STATED GOAL: Convert the lines of the records below, from the line containing "Viewport: 485px width, 364px height." through the end of the records inclusive, into a numbered list, skipping blank lines and omitting pictures.

Part of a data file:

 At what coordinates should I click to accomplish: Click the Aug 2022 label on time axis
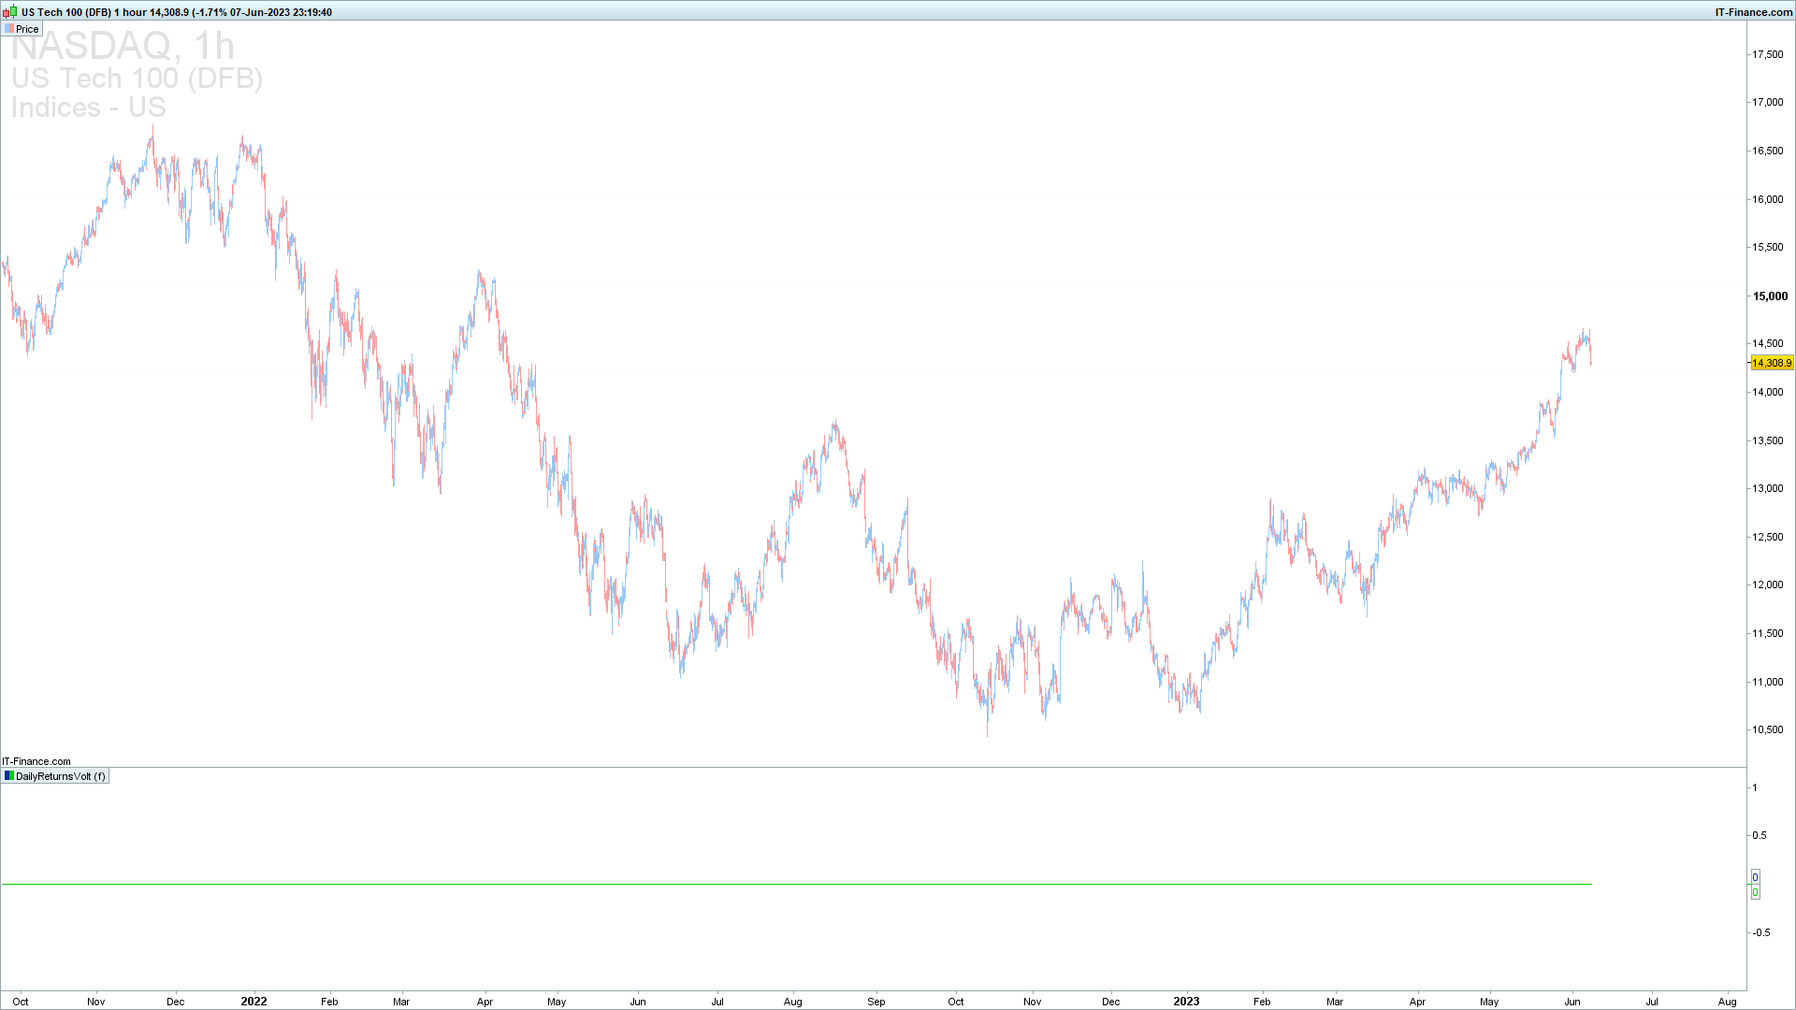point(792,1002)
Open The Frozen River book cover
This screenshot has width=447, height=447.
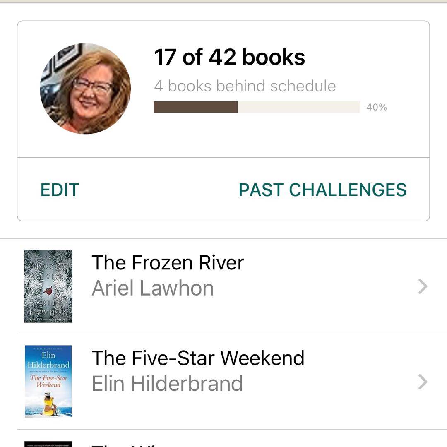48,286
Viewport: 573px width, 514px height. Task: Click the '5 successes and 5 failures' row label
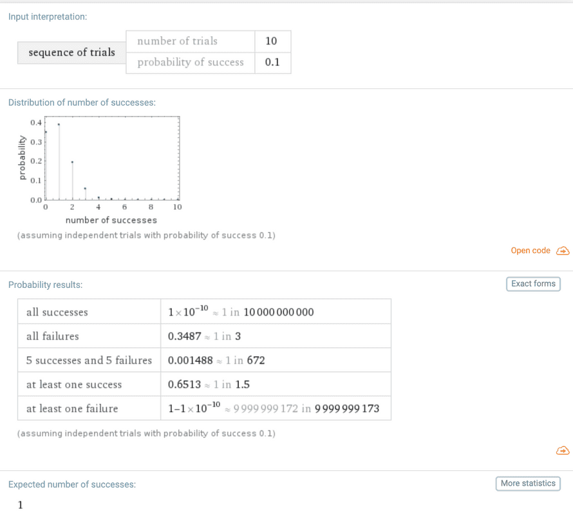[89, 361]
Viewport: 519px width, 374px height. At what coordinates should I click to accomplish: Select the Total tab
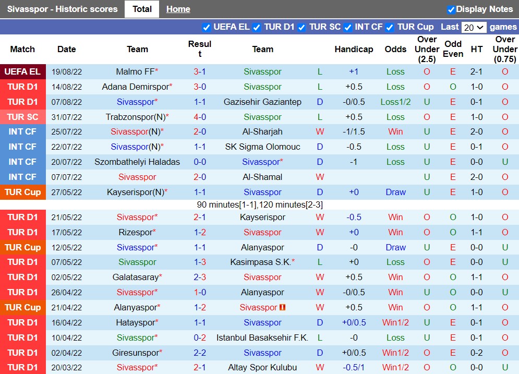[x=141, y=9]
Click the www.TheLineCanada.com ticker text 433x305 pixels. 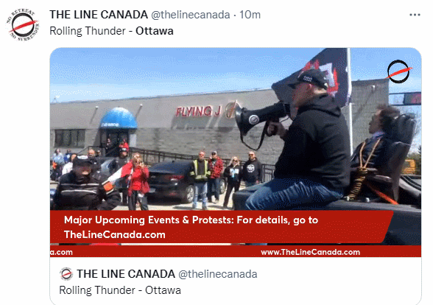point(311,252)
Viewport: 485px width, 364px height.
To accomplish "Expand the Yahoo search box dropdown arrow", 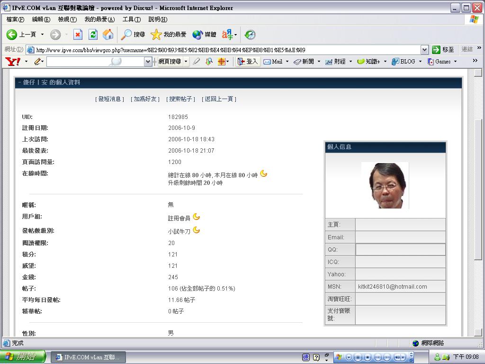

WRITTEN RESPONSE:
1. Viewport: 485px width, 364px height.
2. To accomplish "Expand the Yahoo search box dropdown arrow", 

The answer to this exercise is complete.